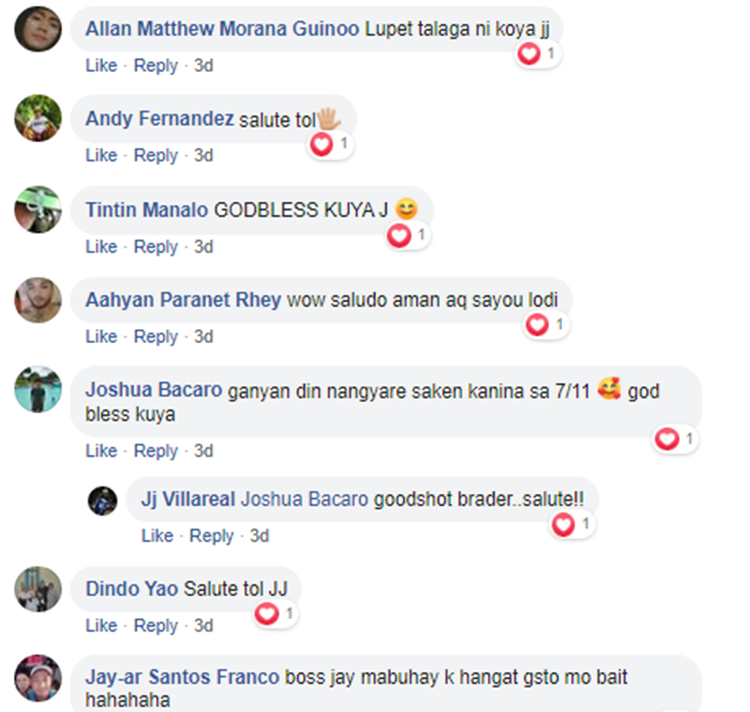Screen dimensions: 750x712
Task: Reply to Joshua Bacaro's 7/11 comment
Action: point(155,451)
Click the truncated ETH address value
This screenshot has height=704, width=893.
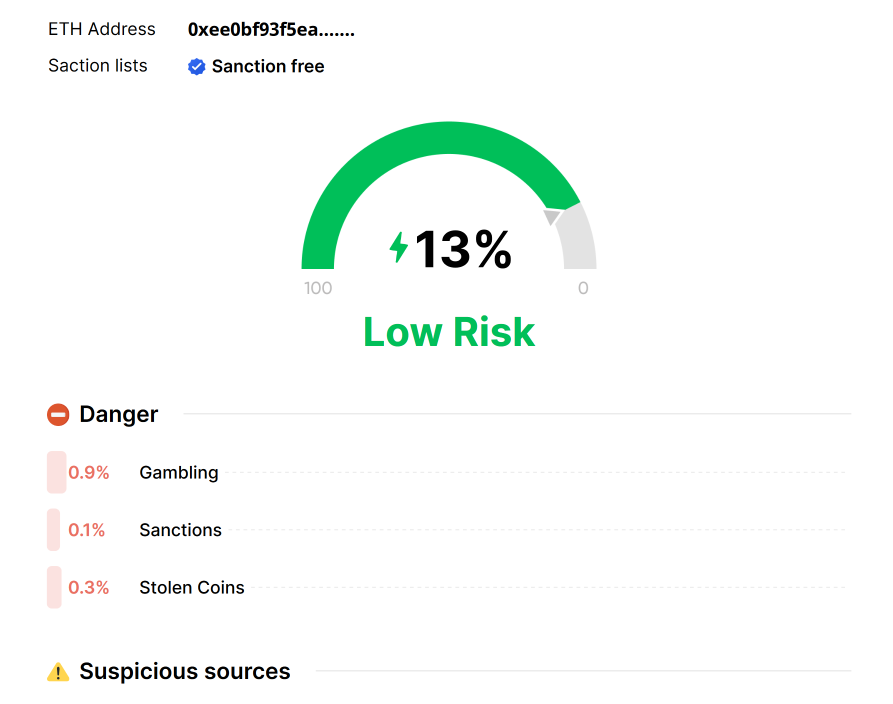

=-=-=

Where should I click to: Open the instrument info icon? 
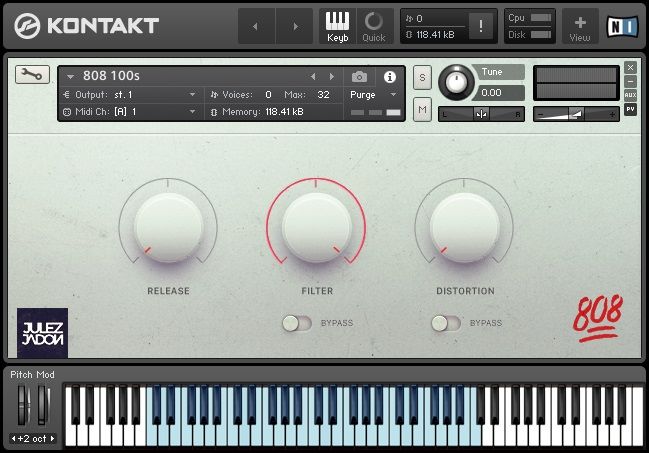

=-=-=

Every line from the line containing "Click the truncated ETH address value" through the line containing "This screenshot has height=704, width=893." in the records above must be retyped exactly. Leave out the rest.

• [YOUR SOLUTION]:
Click the truncated ETH address value
This screenshot has height=704, width=893.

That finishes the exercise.